A June 15, 1999, document listed line speed of 334 head per hour at IBP's Lexington plant. A Sept. 8, 1999, document reported line speed of 335 at the plant.
Those numbers approximate figures cited by Leman during a tour of the plant a year ago.
A June, 29, 1999, document said line speed at the Nebraska Beef plant in Omaha was reduced from 275 to 248 head per hour after discovery of fecal contamination at USDA's final inspection station.
In a letter to Nebraska Beef last September, USDA referred to company food safety monitoring procedures "based on production averaging 275 head per hour."
What's a reasonable rate of speed?
It depends in large part on how many workers are on the line, company spokesmen say.
"You know the tasks, the time it takes and you calculate the number of people you need," said Leman, the IBP vice president.
The key concept is balance, said McCausland of the American Meat Institute.
"There's a misunderstanding that employers can crank up line speeds to whatever they want and force people to work faster and faster," he said. "But if you get the line running too fast, people can't keep up and there's no way they can do a good job.
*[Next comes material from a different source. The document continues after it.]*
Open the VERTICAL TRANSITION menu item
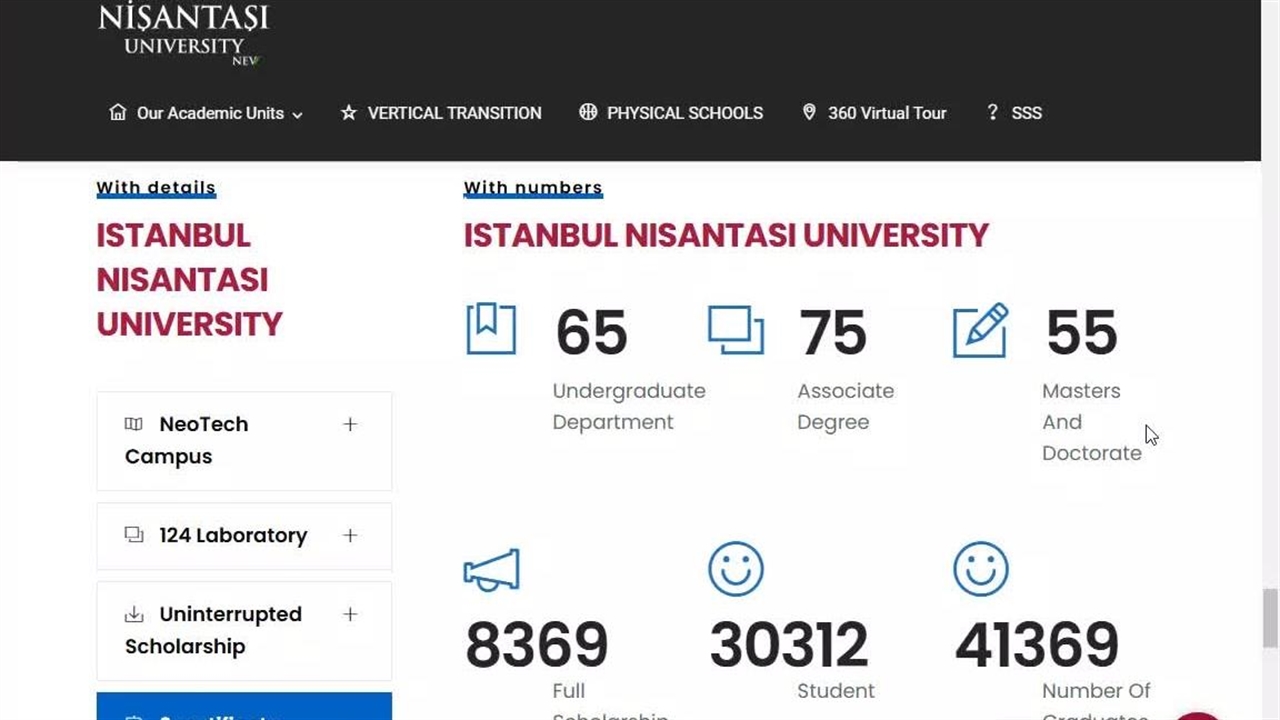coord(454,113)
There's a huge cost if you lose quality and have a degraded product.
"You've got to balance the speed of the line and the size of the staffing," McCausland said.
"They speak as if it's a totally objective statistic, but profit drives the daily schedule, not how many workers are there," countered Gouveia. "The power relationship allows the employer to determine how fast can I make this worker work.
"'Work at this speed or you're not working. Work at these wages or you're not working.' The issue here is power. (And) who's going to rock the boat when entire communities and state economies are anchored to the vitality of this industry?"
Slowing the chain "wouldn't break the bank" for meatpacking companies, Stull said.
"We consumers should demand that. It would improve the safety of food and reduce injuries and turnover, which in turn affects the quality of work."